**** Texto do documento ****

O estudo de Ernandes Rodrigues do Nascimento, Isabel Pauline Lima de Brito e Maria Auxiliadora Soares Padilha versa sobre metodologias ativas no ensino superior com intuito de compreender como os docentes de dois cursos superiores se envolvem em uma mudança metodológica e descrever como os estudantes percebem esse engajamento ao experienciarem a implementação de tais metodologias, nomeadamente ensino híbrido, aprendizagem por projetos e por problemas. Por meio da análise teórica e descritiva, obtêm resultados da participação ativa de docentes no processo de transição metodológica, contudo 20% deles consideram que eram mais felizes no modelo tradicional de ensino, mostrando desconforto com as metodologias ativas. A pesquisa suscita reflexões acerca da pertinência da adoção de metodologias que acentuam o protagonismo do estudante por professores com outras preferências, concepções e crenças sobre o significado do ensino.

A avaliação da aprendizagem matemática em processo é enfatizada em artigo de Vera Mônica Ribeiro e Nielce Meneguelo Lobo da Costa a respeito de uma investigação desenvolvida por meio da verificação de documentos oficiais da rede de ensino do Estado de São Paulo, que são norteadores para a prática avaliativa do professor de Matemática na Educação Básica. Os resultados oferecem referências para a compreensão da análise da aprendizagem em processo, bem como sobre sua implantação, evolução e relevância para examinar a aprendizagem da Matemática em escolas dessa rede de ensino. Entende-se que a avaliação da aprendizagem em processo poderia se constituir como uma importante referência para outras áreas de conhecimento e componentes do Currículo paulista.

****

O que se pede: Dê continuidade ao texto sobre pesquisas em educação a partir do ponto em que ele termina. As entradas não têm relação com o texto sobre pesquisas em educação.

**** Listagem de dados ****

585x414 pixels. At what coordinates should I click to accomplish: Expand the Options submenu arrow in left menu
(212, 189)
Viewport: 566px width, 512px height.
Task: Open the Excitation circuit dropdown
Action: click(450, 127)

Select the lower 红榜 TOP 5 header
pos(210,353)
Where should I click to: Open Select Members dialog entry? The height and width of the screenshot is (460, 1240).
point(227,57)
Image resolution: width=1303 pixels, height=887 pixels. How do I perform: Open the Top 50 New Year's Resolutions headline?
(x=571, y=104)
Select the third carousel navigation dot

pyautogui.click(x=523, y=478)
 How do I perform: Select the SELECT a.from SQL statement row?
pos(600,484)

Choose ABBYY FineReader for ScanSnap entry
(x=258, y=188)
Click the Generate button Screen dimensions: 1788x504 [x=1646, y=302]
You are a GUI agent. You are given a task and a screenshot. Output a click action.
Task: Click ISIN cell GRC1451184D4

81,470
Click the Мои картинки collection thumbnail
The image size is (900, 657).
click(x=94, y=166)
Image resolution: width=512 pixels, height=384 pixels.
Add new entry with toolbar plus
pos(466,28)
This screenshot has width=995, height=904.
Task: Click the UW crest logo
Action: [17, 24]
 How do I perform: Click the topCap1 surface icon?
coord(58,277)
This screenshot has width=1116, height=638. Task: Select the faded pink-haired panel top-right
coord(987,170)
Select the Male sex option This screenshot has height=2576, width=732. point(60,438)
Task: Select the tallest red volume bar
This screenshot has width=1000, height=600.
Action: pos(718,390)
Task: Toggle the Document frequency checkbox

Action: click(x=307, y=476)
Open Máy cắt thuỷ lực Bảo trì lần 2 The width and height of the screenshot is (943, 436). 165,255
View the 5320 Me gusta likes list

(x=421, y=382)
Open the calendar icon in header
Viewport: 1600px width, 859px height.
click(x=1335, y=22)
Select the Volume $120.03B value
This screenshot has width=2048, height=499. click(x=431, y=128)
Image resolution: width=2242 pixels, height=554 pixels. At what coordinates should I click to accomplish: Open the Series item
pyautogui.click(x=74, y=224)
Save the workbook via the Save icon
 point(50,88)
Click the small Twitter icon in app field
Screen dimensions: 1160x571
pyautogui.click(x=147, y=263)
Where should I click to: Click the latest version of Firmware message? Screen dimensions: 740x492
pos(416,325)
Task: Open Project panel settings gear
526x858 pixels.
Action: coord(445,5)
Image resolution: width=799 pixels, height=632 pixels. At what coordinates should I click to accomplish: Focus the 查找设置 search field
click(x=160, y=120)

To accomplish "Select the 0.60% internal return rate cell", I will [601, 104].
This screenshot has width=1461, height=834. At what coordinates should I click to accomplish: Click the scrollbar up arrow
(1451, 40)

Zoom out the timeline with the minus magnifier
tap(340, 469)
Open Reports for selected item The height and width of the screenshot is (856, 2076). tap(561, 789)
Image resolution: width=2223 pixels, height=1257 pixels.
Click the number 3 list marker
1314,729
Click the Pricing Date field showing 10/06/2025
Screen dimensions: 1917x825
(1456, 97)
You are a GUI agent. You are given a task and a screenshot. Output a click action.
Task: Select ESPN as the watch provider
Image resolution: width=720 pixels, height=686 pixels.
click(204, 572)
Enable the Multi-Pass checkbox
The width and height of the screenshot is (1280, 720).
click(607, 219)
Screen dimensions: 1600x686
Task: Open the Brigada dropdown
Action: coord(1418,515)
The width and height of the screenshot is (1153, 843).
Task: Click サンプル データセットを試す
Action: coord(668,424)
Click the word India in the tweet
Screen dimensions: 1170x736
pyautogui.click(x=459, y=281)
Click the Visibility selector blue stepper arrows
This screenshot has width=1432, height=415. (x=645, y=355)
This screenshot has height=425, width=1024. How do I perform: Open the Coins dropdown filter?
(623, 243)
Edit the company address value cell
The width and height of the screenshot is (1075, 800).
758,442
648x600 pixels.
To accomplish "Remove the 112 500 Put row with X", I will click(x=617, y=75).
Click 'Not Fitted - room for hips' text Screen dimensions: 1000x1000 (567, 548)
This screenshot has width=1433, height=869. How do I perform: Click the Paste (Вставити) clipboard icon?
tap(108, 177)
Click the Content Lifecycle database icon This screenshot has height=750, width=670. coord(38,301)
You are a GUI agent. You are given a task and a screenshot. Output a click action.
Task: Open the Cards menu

****

Resposta:
Fundamentados em estudos críticos e na própria experiência em pesquisa e docência em educação e tecnologia, os autores Giselle Martins dos Santos Ferreira, Jaciara de Sá Carvalho, Márcio Silveira Lemgruber e Luiz Alexandre da Silva Rosado estabelecem uma discussão teórica sobre recursos e estratégias pedagógicas de uso de tecnologias digitais em contextos educacionais. Para se contraporem às resistências fundadas em concepções simplistas sobre a relação educação-tecnologia, os autores desafiam essa polarização e propõem o enfrentamento das condições potencialmente adversas aos valores de uma educação voltada à formação de cidadãos críticos. Desse modo, desvelam a ideia de inovação subjacente ao mercado de artefatos digitais produzidos para fins educacionais.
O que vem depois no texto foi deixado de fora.